Blakelock was known as an exemplary colorist by his contemporaries. And as Blakelock reexamines theme, material and process, so does he color. In Twilight (1898), he applies new processes as he revisits the glowing golden light of his western Indian encampment sunset scenes from twenty years earlier. As in Church’s landscape of the same title, the amber sky grabs the viewer’s attention from across the room. The recapitulated theme and strangely waxy, raised, encaustic-like surface are compelling testaments to Blakelock’s unquenchable curiosity, experimentation and non-linear progression.
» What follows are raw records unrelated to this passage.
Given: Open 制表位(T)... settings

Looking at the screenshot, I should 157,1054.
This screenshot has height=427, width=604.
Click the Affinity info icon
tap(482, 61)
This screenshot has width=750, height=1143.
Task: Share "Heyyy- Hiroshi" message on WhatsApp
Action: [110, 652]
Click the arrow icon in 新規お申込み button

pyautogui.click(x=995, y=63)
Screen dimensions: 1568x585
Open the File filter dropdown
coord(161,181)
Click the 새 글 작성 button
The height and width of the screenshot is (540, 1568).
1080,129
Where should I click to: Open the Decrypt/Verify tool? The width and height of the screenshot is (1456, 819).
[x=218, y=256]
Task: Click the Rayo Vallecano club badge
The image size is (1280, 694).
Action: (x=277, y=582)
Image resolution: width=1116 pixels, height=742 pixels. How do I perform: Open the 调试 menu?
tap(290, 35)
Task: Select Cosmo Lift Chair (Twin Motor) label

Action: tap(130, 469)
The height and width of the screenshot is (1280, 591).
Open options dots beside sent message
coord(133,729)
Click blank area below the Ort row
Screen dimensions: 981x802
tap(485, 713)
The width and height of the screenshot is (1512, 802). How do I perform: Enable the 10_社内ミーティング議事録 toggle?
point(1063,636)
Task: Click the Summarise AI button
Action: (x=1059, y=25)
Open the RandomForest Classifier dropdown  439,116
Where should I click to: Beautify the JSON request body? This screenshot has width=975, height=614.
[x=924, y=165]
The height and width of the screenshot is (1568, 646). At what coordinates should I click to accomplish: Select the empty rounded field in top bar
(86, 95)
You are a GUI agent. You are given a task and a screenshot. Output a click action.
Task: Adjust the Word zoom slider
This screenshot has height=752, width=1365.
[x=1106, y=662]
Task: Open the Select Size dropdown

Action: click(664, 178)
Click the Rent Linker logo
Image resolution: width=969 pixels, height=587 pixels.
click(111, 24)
Blakelock seems to have leap-frogged Impressionism, Divisionism and Cubism, arriving at an early form of Abstract Expressionism. Later, during his institutionalization for a mental breakdown, Blakelock returned to the small wooden panel format of his early years. Again he abraded and merged the raw surface within the image, which now bore resemblance to those of Augustus Tack, Clifford Still and Franz Kline. Also late and undated is Early Autumn, the most extraordinary painting in the show. It hosts a dizzying array of expressive painterly techniques that liquefy the landscape. In addition to his spontaneous brushstrokes, Blakelock explores a decalcomania-like technique of load, press, smear, and lift. This emphatically material-based process creates a raised, textural web of paint activity with a few scattered red, orange and yellows flecking a surface that is eerily similar to Jackson Pollock’s and as interesting to ponder. Unknown Blakelock indeed.